▸ **How to complete this task**:
Where a line contains the word "Given", copy that line from the records below.

___ Exercise material

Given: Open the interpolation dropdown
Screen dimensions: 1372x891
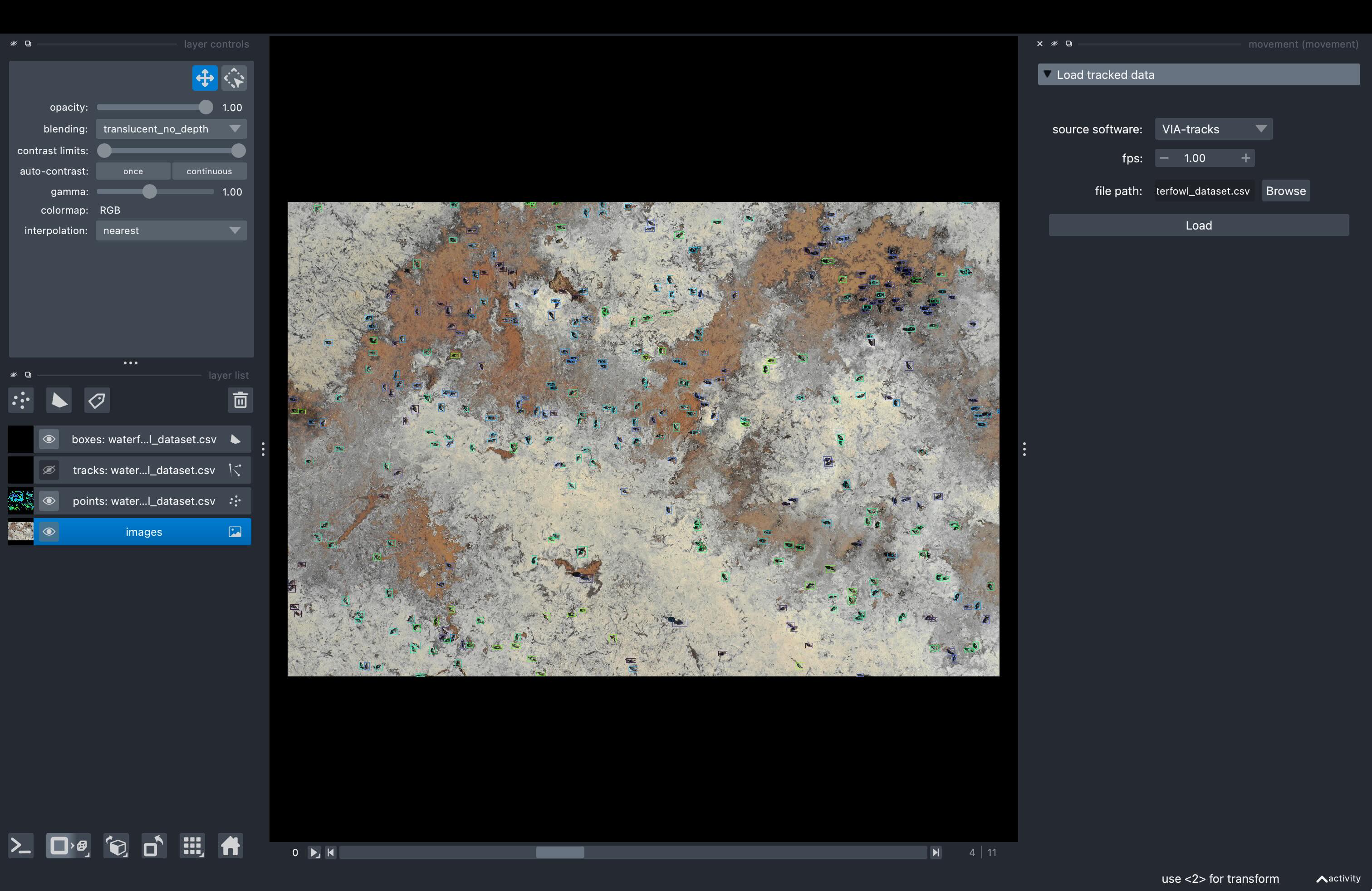Looking at the screenshot, I should pyautogui.click(x=171, y=230).
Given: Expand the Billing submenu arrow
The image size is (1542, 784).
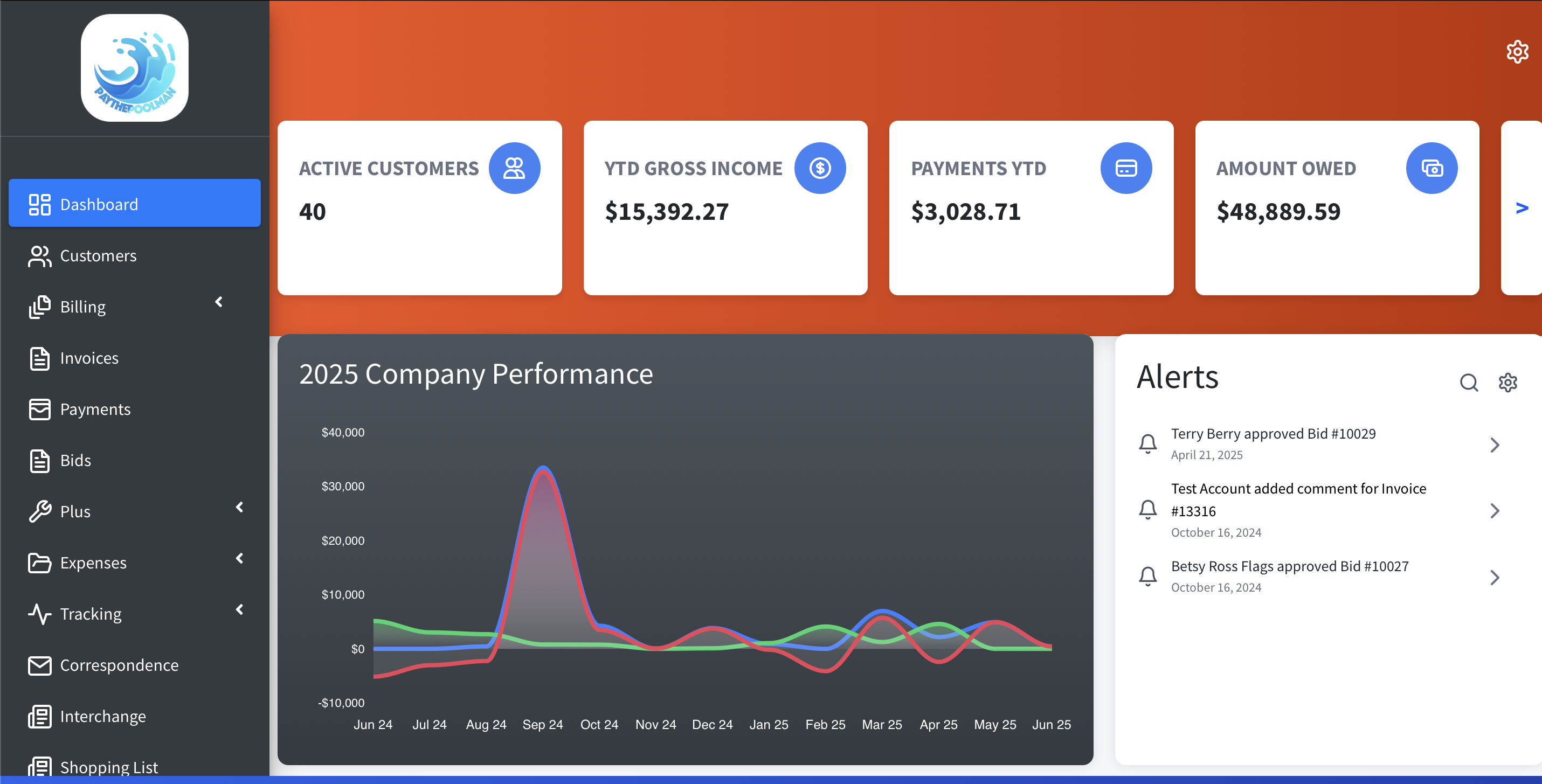Looking at the screenshot, I should (x=219, y=302).
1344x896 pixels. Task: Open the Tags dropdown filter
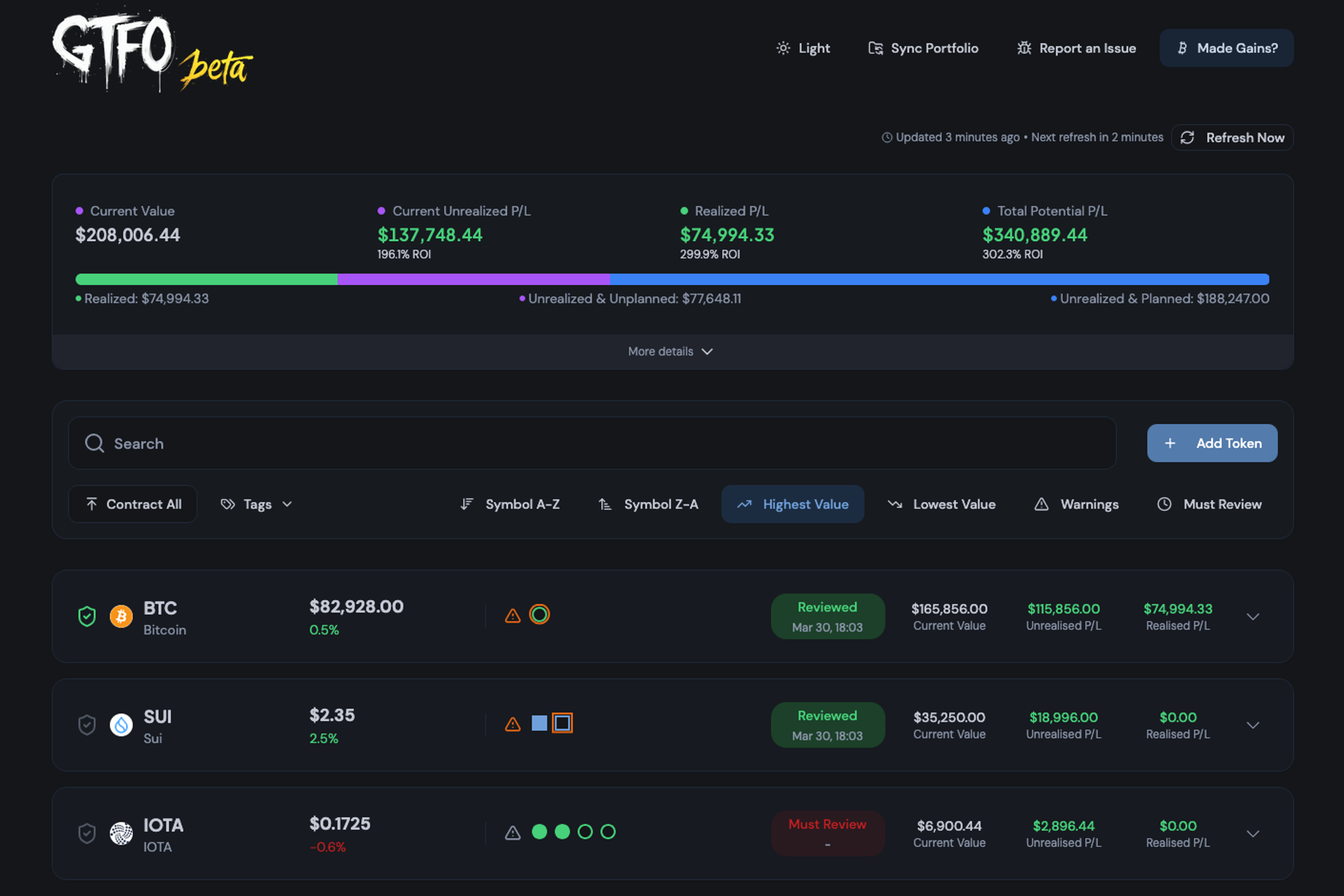click(256, 504)
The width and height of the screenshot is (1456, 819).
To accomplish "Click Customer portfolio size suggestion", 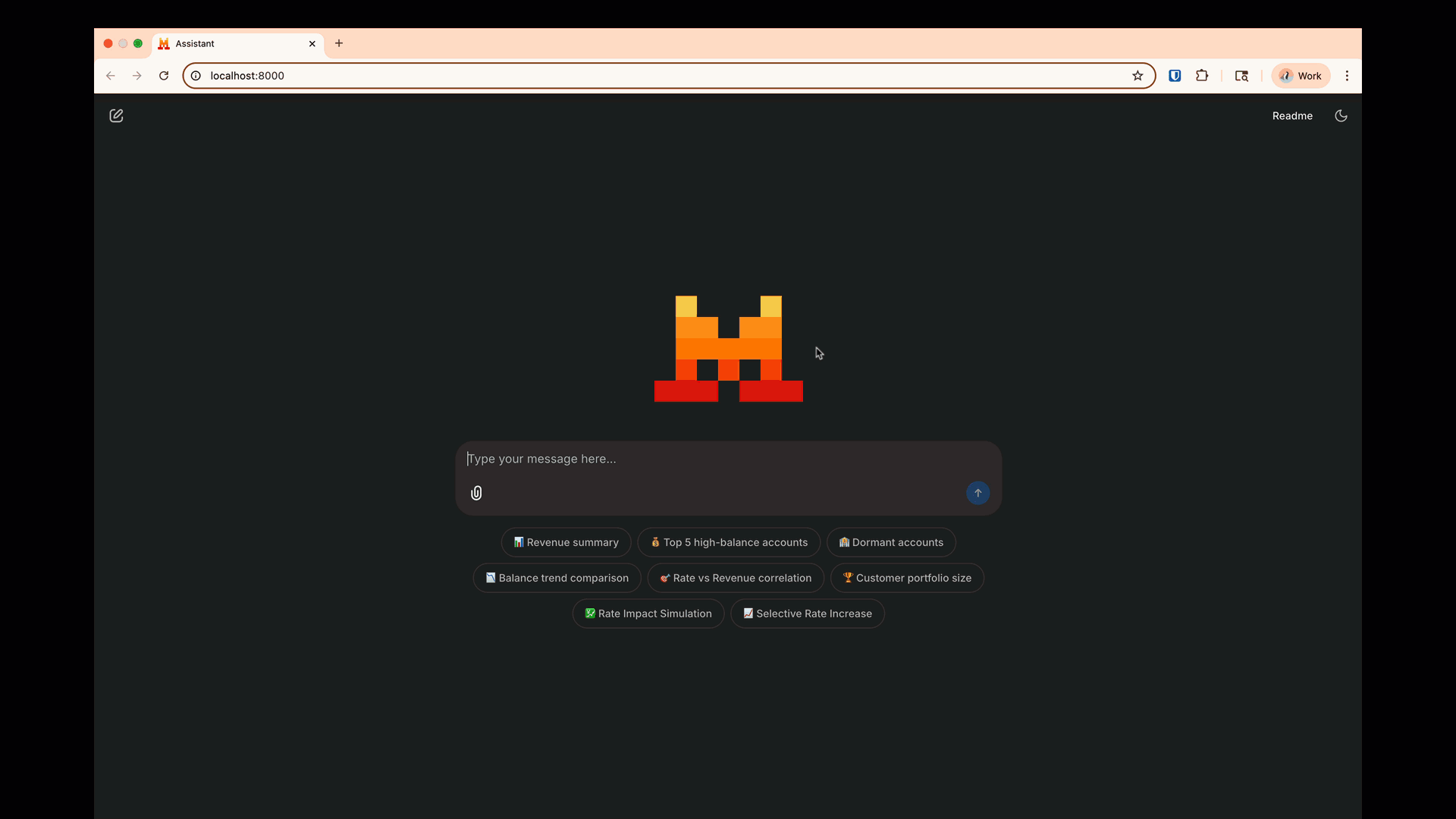I will pos(907,579).

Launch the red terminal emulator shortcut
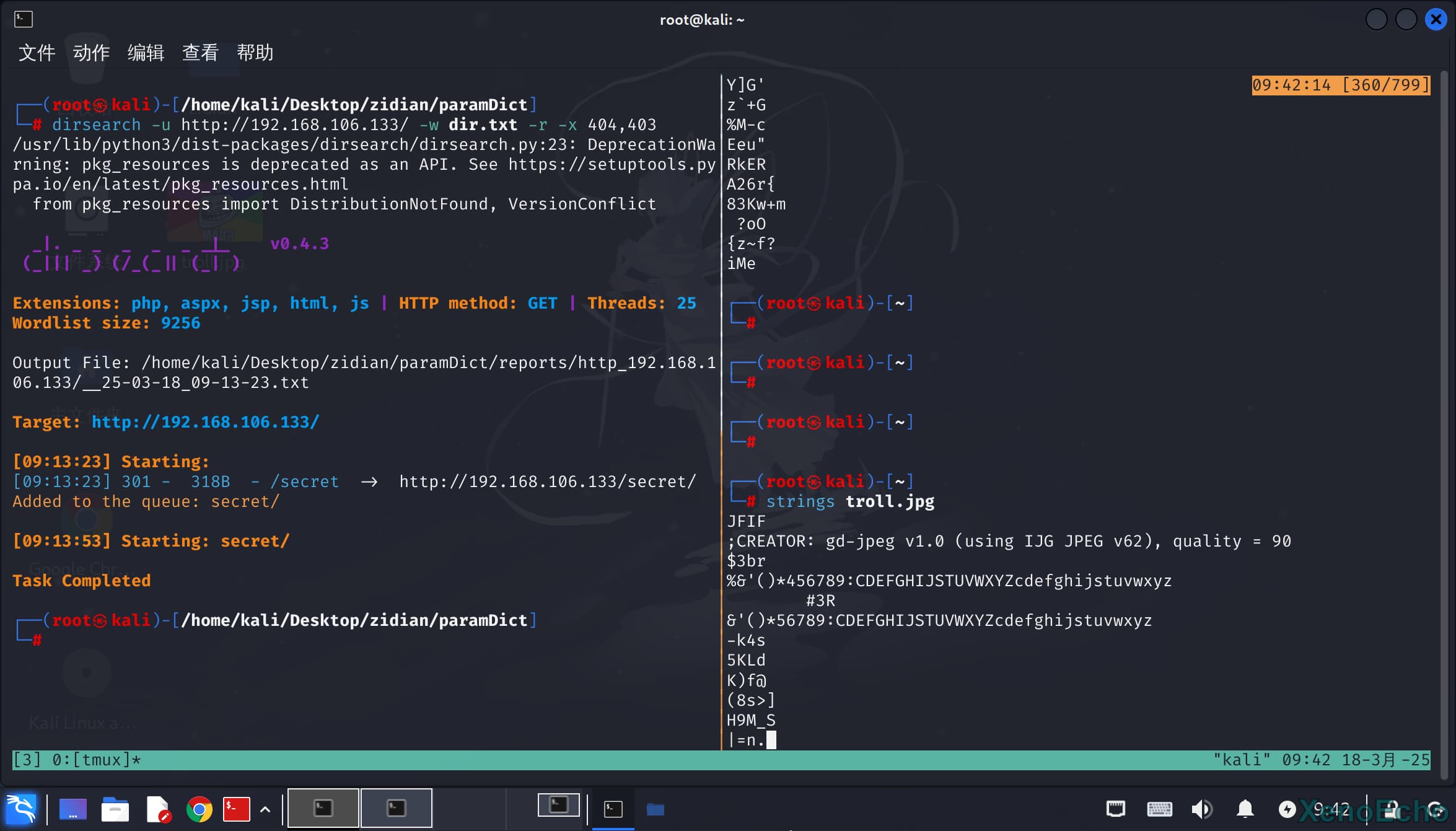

______

▸ **Answer section**:
Given: Open the interpolation dropdown
Given: Expand the Billing submenu arrow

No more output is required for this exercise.